12 D. Rumusan Masalah Berdasarkan pembatasan masalah yang telah dipaparkan di muka, dapat dirumuskan permasalahan sebagai fokus utama penelitian ini selanjutnya. 1. Bagaimanakah proses pembentukan pendidikan karakter siswa di SMP IT Abu Bakar Yogyakarta? 2. Bagaimanakah peran boarding school terhadap pendidikan karakter siswa boarding school SMP IT Abu Bakar Yogyakarta? E. Tujuan Penelitian Adapun tujuan penelitian ini adalah untuk mengetahui hal-hal sebagai berikut: 1. proses pembentukan pendidikan karakter siswa di SMP IT Abu Bakar Yogyakarta, 3. peran boarding school terhadap pendidikan karakter siswa boarding school SMP IT Abu Bakar Yogyakarta.
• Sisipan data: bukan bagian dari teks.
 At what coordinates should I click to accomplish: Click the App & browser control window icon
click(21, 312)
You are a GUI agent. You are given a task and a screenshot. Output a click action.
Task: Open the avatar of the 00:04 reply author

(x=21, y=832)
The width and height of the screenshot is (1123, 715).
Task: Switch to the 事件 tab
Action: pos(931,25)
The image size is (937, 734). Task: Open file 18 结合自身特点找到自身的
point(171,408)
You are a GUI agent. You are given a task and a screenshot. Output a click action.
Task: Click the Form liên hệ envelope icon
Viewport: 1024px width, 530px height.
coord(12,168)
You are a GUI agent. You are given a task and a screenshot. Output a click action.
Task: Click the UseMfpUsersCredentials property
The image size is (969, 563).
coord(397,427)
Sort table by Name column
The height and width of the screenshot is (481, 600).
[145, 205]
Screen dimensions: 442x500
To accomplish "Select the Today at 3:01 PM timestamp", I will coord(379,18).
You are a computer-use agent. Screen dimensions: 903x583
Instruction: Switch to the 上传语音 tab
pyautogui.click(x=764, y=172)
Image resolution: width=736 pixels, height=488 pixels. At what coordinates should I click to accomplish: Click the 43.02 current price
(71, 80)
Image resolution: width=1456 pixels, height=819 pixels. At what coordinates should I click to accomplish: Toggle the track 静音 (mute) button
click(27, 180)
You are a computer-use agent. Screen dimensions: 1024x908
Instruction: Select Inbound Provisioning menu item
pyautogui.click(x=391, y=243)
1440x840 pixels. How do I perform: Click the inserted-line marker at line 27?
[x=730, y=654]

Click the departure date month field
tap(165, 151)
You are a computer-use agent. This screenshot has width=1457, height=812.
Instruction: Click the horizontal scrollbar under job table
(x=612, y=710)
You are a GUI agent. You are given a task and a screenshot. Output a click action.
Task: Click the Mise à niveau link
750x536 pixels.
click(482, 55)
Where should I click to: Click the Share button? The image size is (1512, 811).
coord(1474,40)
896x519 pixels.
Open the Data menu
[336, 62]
13 F.Manfaat Penelitian 1. Manfaat Teoritis a. Memperkaya khasanah ilmu pendidikan yang berhubungan dengan pendidikan karakter. b. Menambah pengetahuan baru tentang sistem pendidikan boarding school. 2. Kegunaan Praktis a. Bagi Peneliti 1) Mengembangkan daya berpikir dan penerapan keilmuan yang telah dipelajari di perguruan tinggi. 2) Mengetahui pendidikan karakter itu sendiri. 3) Mengetahui bagaimana program pendidikan boarding school. b. Bagi Siswa 1) Meningkatkan pemahaman tentang peran boarding school terhadap pendidikan karakter. c. Bagi Guru dan Pembina Asrama 1) Memberikan masukan bagi guru dan pembina asrama agar mampu menjadi teladan bagi siswanya. d. Bagi Sekolah 1) Penciptaan kondisi yang mendukung terciptanya pendidikan karakter yang efektif.